Fed’s large interest rate cut should boost gold demand – Citi

Investing.com —Β The Federal Reserve’s decision to aggressively cut interest rates last week should boost investor appetite for gold, according to analysts at Citi.

In a note to clients, the analysts reiterated their “bullish” stance on the metal, projecting a baseline average price of $2,800 to $3,000 per ounce in 2025.

Gold prices hit a record high in Asian trade on Monday thanks to persistent cheer over lower US interest rates as well as uncertainty before more economic cues this week.

The yellow metal had already peaked last week after the Fed slashed borrowing costs by 50 basis points and signaled the beginning of an easing cycle that analysts expect could bring rates down by as much as 125 basis points this year.

Lower rates bode well for gold, given that they reduce the opportunity cost of investing in non-yielding assets. A decrease in borrowing costs also reduces the appeal of the dollar and debt.
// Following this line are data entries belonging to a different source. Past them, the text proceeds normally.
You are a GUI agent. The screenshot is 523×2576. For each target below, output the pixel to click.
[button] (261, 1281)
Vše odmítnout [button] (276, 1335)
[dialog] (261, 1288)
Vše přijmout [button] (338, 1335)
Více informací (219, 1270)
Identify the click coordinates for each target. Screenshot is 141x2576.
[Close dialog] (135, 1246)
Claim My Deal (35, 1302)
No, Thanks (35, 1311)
This week, a slew of Fed members, most notably Chair Jerome Powell, are set to speak. Elsewhere, the monthly personal consumption expenditures price index data — one of the Fed’s preferred inflation gauges — is also due on Friday, and is likely to factor into the central bank’s monetary policy plans.
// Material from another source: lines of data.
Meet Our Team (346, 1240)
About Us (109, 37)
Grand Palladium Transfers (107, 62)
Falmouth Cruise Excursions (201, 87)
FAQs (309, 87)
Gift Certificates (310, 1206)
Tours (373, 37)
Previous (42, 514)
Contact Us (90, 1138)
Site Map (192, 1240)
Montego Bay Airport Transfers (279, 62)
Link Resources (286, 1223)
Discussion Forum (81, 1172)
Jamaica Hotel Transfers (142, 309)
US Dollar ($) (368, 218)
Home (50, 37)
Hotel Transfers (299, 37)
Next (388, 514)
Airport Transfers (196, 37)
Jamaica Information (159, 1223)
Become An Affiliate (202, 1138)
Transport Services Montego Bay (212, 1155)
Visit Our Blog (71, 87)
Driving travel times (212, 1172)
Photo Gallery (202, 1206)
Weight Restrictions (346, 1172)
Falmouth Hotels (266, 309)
Beyond the Fed, central bank meetings in Switzerland and Sweden are both expected to also yield interest rate cuts this week.

Meanwhile, among industrial metals, optimism over a drawdown in rates has also bolstered copper in recent sessions.
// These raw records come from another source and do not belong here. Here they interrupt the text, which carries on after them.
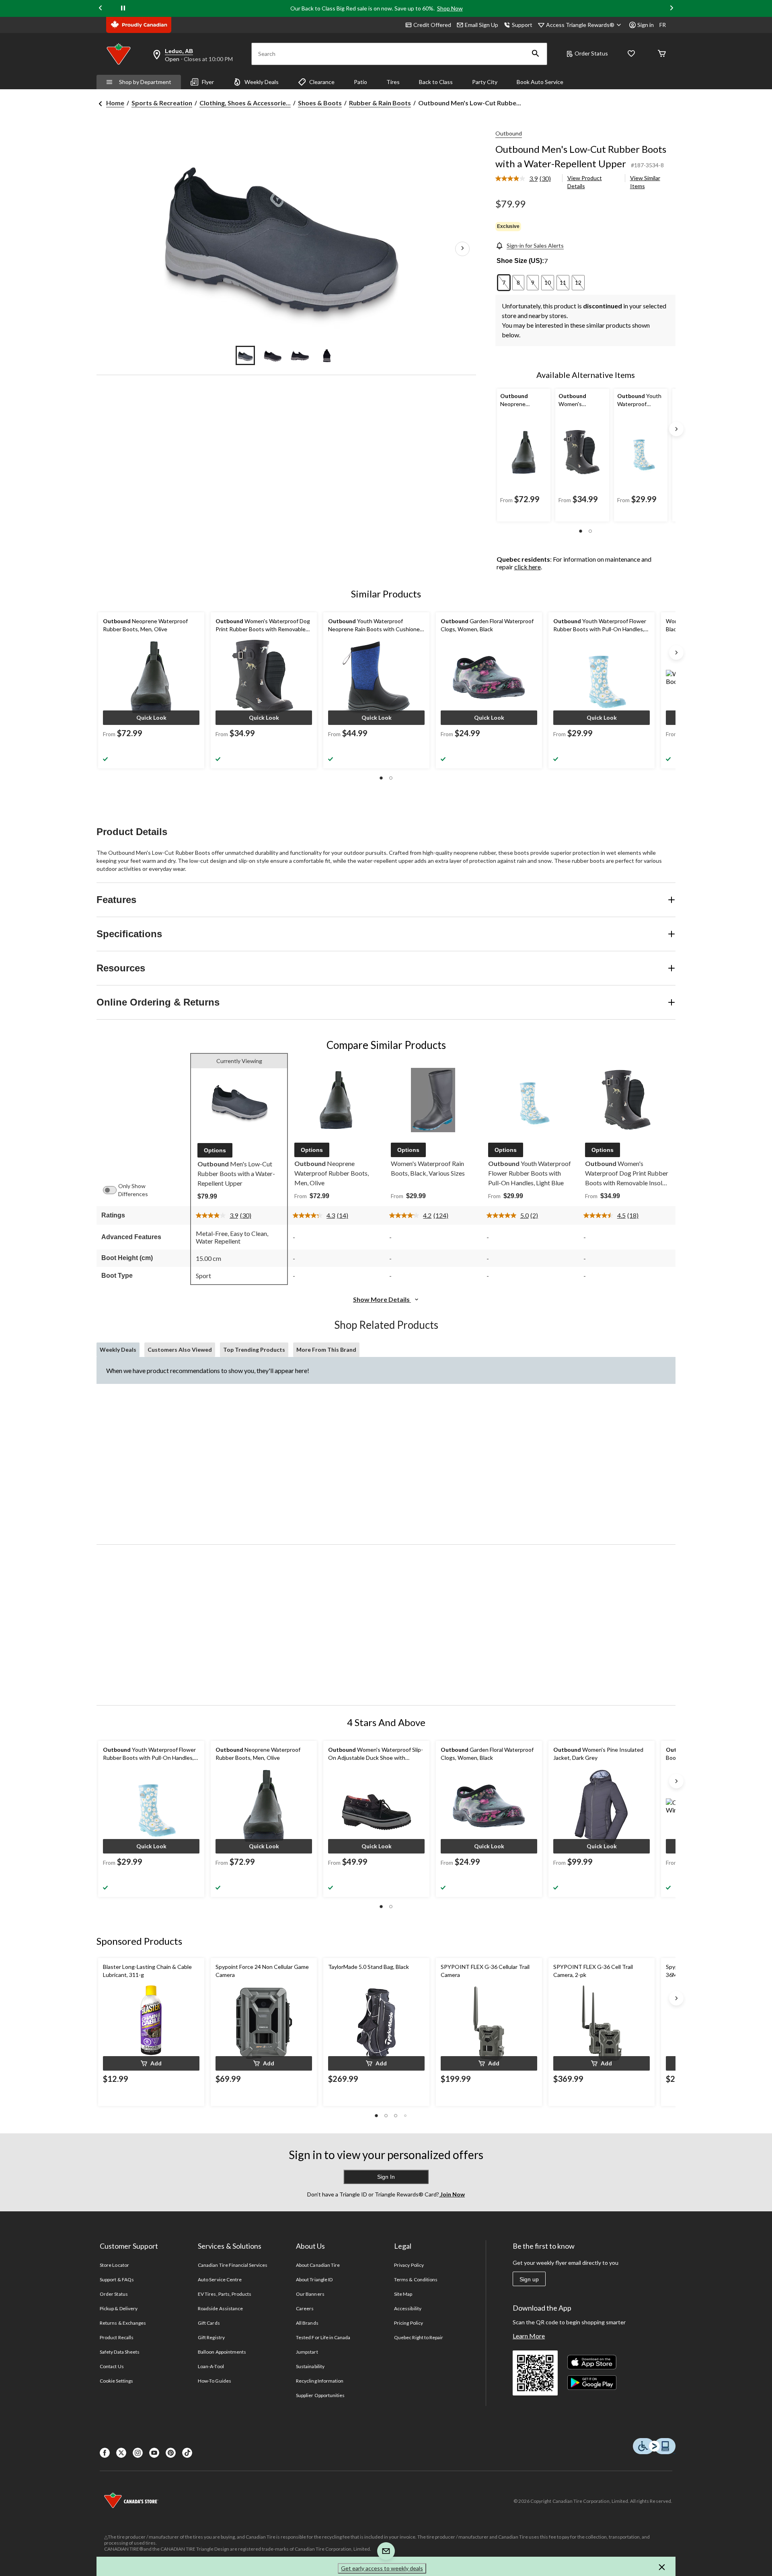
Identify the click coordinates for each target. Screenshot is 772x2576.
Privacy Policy (409, 2265)
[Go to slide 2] (272, 355)
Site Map (403, 2294)
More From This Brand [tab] (326, 1349)
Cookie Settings (116, 2381)
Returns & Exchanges (123, 2323)
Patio (360, 81)
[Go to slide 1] (245, 355)
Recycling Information (319, 2381)
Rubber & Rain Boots (380, 103)
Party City (484, 81)
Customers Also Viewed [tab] (180, 1349)
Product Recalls (116, 2337)
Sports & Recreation (161, 103)
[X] (121, 2453)
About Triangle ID (314, 2279)
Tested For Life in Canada (323, 2337)
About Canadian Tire (318, 2265)
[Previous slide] (100, 8)
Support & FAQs (117, 2279)
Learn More (529, 2336)
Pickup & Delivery (119, 2308)
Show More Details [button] (382, 1299)
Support (522, 24)
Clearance (322, 81)
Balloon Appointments (222, 2352)
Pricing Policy (408, 2323)
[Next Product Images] (462, 249)
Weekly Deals (261, 81)
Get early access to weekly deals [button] (382, 2568)
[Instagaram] (138, 2453)
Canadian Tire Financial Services (232, 2265)
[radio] (503, 282)
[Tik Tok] (187, 2453)
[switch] (114, 1190)
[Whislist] (631, 54)
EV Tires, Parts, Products (224, 2294)
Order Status (591, 53)
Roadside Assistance (220, 2308)
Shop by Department (145, 81)
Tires (393, 81)
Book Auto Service (540, 81)
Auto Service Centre (220, 2279)
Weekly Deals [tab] (118, 1349)
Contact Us (111, 2366)
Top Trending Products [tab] (254, 1349)
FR (662, 24)
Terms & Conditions (415, 2279)
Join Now (452, 2194)
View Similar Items (645, 181)
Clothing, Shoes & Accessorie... (245, 103)
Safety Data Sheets (120, 2352)
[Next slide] (671, 8)
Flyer (208, 81)
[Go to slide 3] (300, 355)
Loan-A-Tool (211, 2366)
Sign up (529, 2279)
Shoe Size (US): (520, 260)
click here (527, 567)
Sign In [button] (386, 2177)
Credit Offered (432, 24)
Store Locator (114, 2265)
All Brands (307, 2323)
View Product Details (584, 181)
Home (115, 103)
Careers (305, 2308)
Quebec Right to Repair (418, 2337)
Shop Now (450, 8)
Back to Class (436, 81)
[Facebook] (105, 2453)
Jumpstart (307, 2352)
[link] (526, 179)
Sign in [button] (645, 24)
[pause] (123, 8)
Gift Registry (211, 2337)
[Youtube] (154, 2453)
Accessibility (407, 2308)
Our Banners (310, 2294)
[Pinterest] (171, 2453)
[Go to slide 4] (327, 355)
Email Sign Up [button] (481, 24)
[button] (535, 54)
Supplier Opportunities (320, 2395)
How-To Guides (214, 2381)
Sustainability (310, 2366)
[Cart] (662, 54)
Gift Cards (209, 2323)
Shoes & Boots (320, 103)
Traders were focused on more stimulus measures in top importer China, after the People’s Bank of China unexpectedly cut repo rates to further boost local liquidity.

“Copper could be a bullish catch-up trade if Fed cuts and China easing produce a soft landing and a rebound for the global manufacturing growth cycle. However, a surprise victory [for Republican presidential candidate Donald Trump] in the US elections could make the path volatile, on tariff implementation risks,” the analysts at Citi said.